But I have one for you: ALC, the Acceptable Level of Compromise. This is the level of system compromise people and enterprises are willing to live with. If you think the universal value of ALC is "none", you are badly mistaken. (Note- "is", not "should be"). I believe there are two primary reasons for this:
First possibility (the "good" one), If the pain and expense of resolution equals or exceeds the pain and expense of the compromise, logic dictates (or can be easily convoluted to dictate) that repair is the wrong answer. You can sprinkle words like potential and perceived in there if it makes you feel better (perceived expense, potential pain, etc.). Think about that before responding. As bad as living with compromise is, this at least means some thought (flawed or otherwise) goes into the decision and maybe we stand a chance of educating people in this category.

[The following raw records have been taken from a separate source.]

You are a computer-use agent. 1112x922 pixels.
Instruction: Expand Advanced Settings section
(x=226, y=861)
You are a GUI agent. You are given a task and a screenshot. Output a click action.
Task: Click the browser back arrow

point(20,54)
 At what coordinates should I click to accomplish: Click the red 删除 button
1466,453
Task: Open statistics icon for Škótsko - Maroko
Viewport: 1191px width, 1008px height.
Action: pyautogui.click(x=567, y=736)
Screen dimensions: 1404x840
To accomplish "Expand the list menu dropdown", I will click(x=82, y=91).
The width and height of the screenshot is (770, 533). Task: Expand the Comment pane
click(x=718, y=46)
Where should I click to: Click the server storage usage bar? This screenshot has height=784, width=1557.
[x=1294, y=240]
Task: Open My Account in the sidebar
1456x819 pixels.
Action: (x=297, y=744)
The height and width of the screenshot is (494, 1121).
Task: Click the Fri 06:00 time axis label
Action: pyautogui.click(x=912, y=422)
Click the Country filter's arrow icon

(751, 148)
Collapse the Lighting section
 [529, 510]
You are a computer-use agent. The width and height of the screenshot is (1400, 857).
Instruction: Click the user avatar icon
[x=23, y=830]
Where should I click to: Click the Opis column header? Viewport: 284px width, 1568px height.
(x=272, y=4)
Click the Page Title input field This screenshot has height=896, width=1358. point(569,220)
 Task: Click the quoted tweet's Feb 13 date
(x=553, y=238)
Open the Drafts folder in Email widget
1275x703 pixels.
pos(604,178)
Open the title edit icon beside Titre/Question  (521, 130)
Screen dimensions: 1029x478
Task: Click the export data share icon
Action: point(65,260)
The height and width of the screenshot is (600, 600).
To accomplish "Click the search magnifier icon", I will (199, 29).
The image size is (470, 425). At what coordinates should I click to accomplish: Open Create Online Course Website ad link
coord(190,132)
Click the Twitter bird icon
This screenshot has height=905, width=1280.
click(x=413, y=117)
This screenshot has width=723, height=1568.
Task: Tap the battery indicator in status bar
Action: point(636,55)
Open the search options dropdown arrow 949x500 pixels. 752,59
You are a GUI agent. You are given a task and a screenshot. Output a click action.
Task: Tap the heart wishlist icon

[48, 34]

Second possibility (the bad one), the level of compromise is acceptable if you don't know you have been compromised. If they feel no pain, they are oblivious. Maybe they trust their anti-virus to protect them from everything, maybe they have unpatched systems, who knows- they certainly don't. Not much I can add, and this one is very common.
I bring this up because I have just run into another enterprise where they refused to re-image compromised systems and claimed that they never did. I have seen many who only check their systems when they have performance issues, and then don't care if they don't get all of the malware removed as long as system performance recovers to an acceptable level. The time and effort it takes to possibly clean (you never know what's left) a system is rarely worth the effort, I learned that years ago and now I just sing the song when I need to. What song is that? C'mon, you know it, sing with me:
F-Disk, Format, Re-In-Stall, Do-Dah, Do-Dah...
So, yes, there is an ALC, Acceptable Level of Compromise for many people. I don't like it, and neither should you, but we need to admit it.